Child Custody

“Custody” can refer to many things in the context of family law litigation. Primarily, it regards conservatorship, possession and access.

Conservatorship – Who has what rights and duties regarding a child? Who decides where the child resides primarily, where they go to school, in what activities they engage? In Texas, there are two conservatorship scenarios—when you have Joint Managing Conservatorship, which is most common and favored by the Texas Family Code, and Sole Managing Conservatorship, which is less common but far from rare.

With Joint Managing Conservatorship, each conservator has rights regarding decision-making about the child, to one degree or another. One conservator may have what is often loosely referred to as “primary,” but what is more accurately termed the “exclusive right to determine the primary residence” of the child.
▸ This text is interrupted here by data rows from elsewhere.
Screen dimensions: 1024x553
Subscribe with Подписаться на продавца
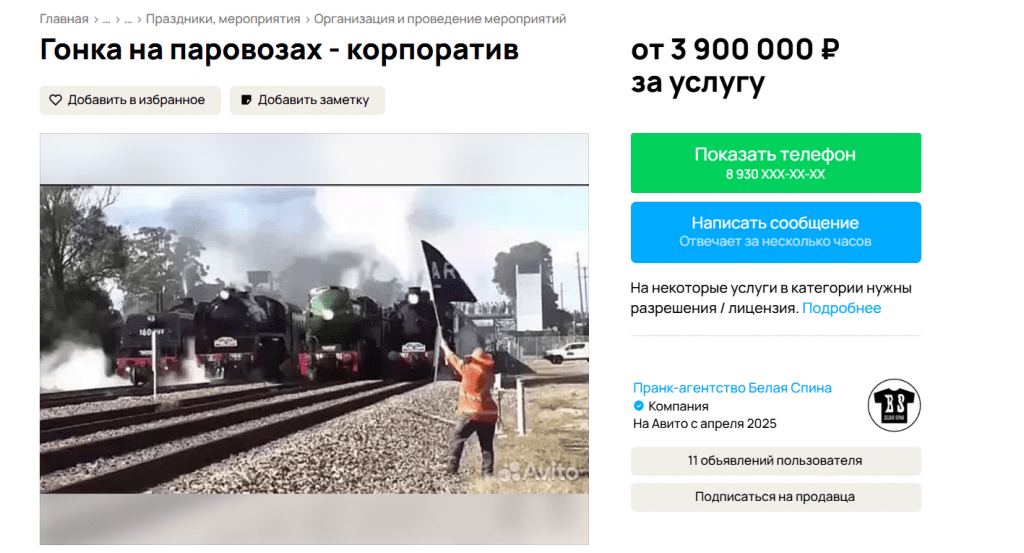[776, 497]
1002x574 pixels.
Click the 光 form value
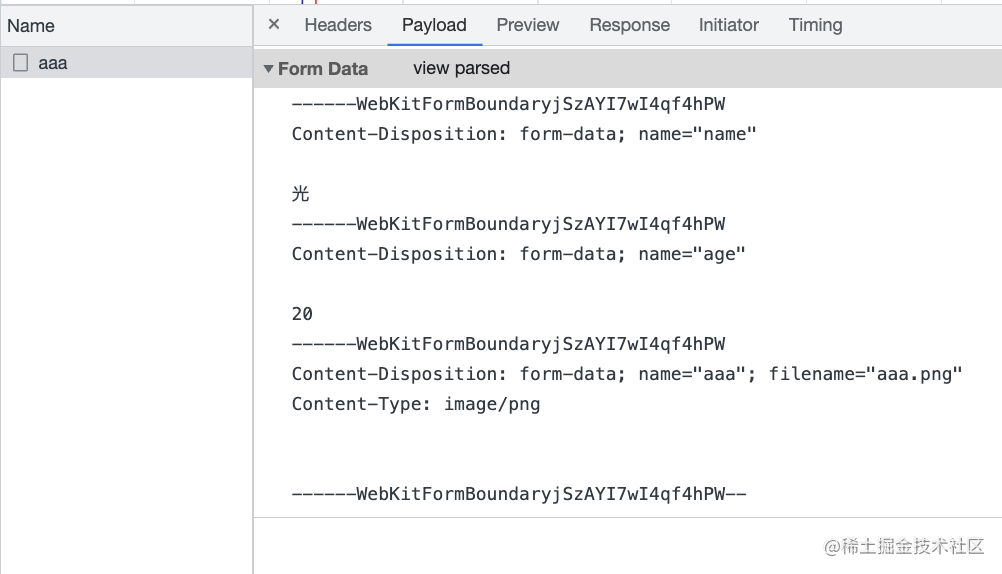[x=300, y=194]
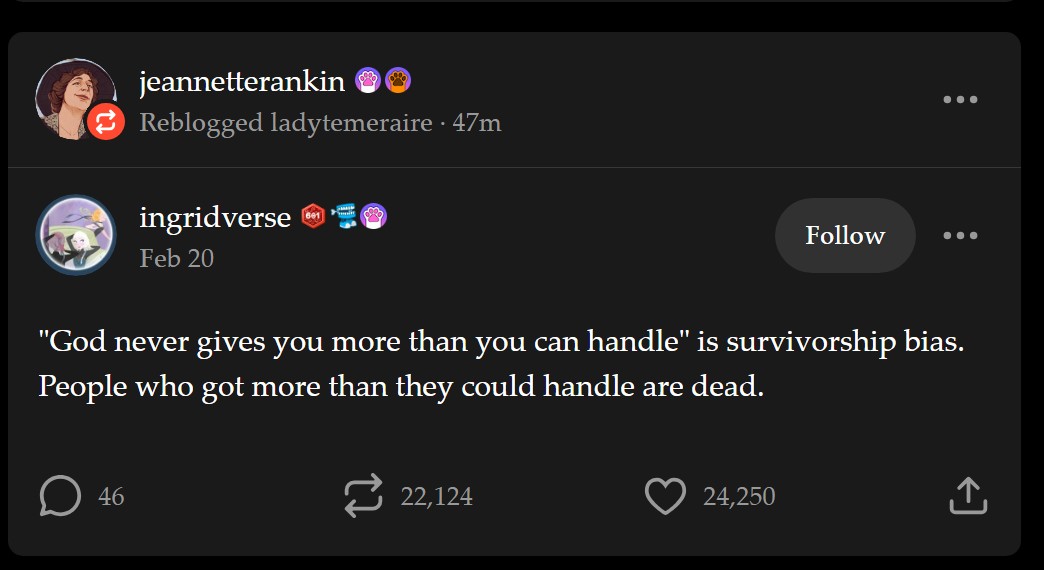Reblog the post with the arrows icon
The width and height of the screenshot is (1044, 570).
coord(363,496)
When you have Sole Managing Conservatorship, the other parent or conservator is called a Possessory Conservator. The Sole Managing Conservator has all the rights regarding decision-making, and the Possessory really simply has a right of access to or possession of the child, usually under a standard possession order.

Possession and Access are separate from conservatorship, but of course related to an extent. Here, the question is essentially—“Who has the child and how often?” Most cases have a “primary” parent (the conservator with the exclusive right to determine the primary residence) who generally has the child for a majority of the time, and the other conservator will have a standard possession order, or “expanded” standard possession order, which is set out in the Texas Family Code and is deemed to be the minimal amount of time that a responsible and loving conservator should have. A standard possession order involves the 1st, 3rd and 5th weekend routine often referenced in family law discussions.

Custody issues arise in many family law contexts, and can be part of a divorce, part of a modification suit (a lawsuit seeking to modify a previous order regarding custody), or part of a Suit Affecting the Parent-Child Relationship-also called a “SAPCR,” these cases regard conservatorship rights and obligations between non-married conservators.